Social regulation also requires firms to produce products in certain ways or with certain characteristics that are beneficial to these public interests. Examples are the Food and Drug Administration’s requirement that firms selling food products must provide a label with specified information on its package and Department of Transportation’s requirement that automobiles be equipped with approved airbags.

Economic regulation prohibits firms from charging prices or entering or exiting lines of business that might cause harm to the economic interests of other firms or economic groups. Such regulations usually apply on an industry-wide basis (for example, agriculture, trucking, or communications). In the United States, this type of regulation at the federal level has often been administered by independent commissions such as the Federal Communications Commission (FCC) or the Federal Energy Regulatory Commission (FERC). This type of regulation can cause economic loss from the higher prices and inefficient operations that often occur when competition is restrained.

Process Regulation impose administrative or paperwork requirements such as income tax, immigration, social security, food stamps, or procurement forms. Most costs to businesses result from program administration, government procurement, and tax compliance efforts. Social and economic regulation may also impose paperwork costs due to disclosure requirements and enforcement needs. These costs generally appear in the cost for such rules. Procurement costs generally show up in the federal budget as greater fiscal expenditures.[/p

How Many Federal Regulations are There?
According to the Office of the Federal Register, in 1998, the Code of Federal Regulations (CFR), the official listing of all regulations in effect, contained a total of 134,723 pages in 201 volumes that claimed 19 feet of shelf space. In 1970, the CFR totaled only 54,834 pages.

The General Accountability Office (GAO) reports that in the four fiscal years from 1996 to 1999, a total of 15,286 new federal regulations went into effect. Of these, 222 were classified as "major" rules, each one having an annual effect on the economy of at least $100 million.

While they call the process "rulemaking," the regulatory agencies create and enforce "rules" that are truly laws, many with the potential to profoundly effect the lives and livelihoods of millions of Americans. What controls and oversight are placed on the regulatory agencies in creating the federal regulations?

Control of the Regulatory Process
Federal regulations created by the regulatory agencies are subject to review by both the president and Congress under Executive Order 12866 and the c.
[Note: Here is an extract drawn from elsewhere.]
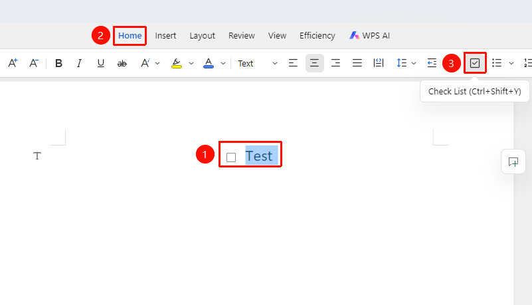Click the distributed alignment icon
The height and width of the screenshot is (305, 532).
coord(379,63)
Executive Order 12866, issued on Sept. 30, 1993, by President Clinton, stipulates steps that must be followed by executive branch agencies before regulations issued by them are allowed to take effect.

For all regulations, a detailed cost-benefit analysis must be performed. Regulations with an estimated cost of $100 million or more are designated "major rules," and require completion of a more detailed Regulatory Impact Analysis (RIA). The RIA must justify the cost of the new regulation and must be approved by the Office of Management and Budget (OMB) before the regulation can take effect.

Executive Order 12866 also requires all regulatory agencies to prepare and submit to OMB annual plans to establish regulatory priorities and improve coordination of the Administration's regulatory program.

While some requirements of Executive Order 12866 apply only to executive branch agencies, all federal regulatory agencies fall under the controls of the Congressional Review Act.

The Congressional Review Act (CRA) allows Congress 60 in-session days to review and possibly reject new federal regulations issued by the regulatory agencies.

Under the CRA, the regulatory agencies are required to submit all new rules the leaders of both the House and Senate. In addition, the General Accounting Office (GAO) provides to those congressional committees related to the new regulation, a detailed report on each new major rule.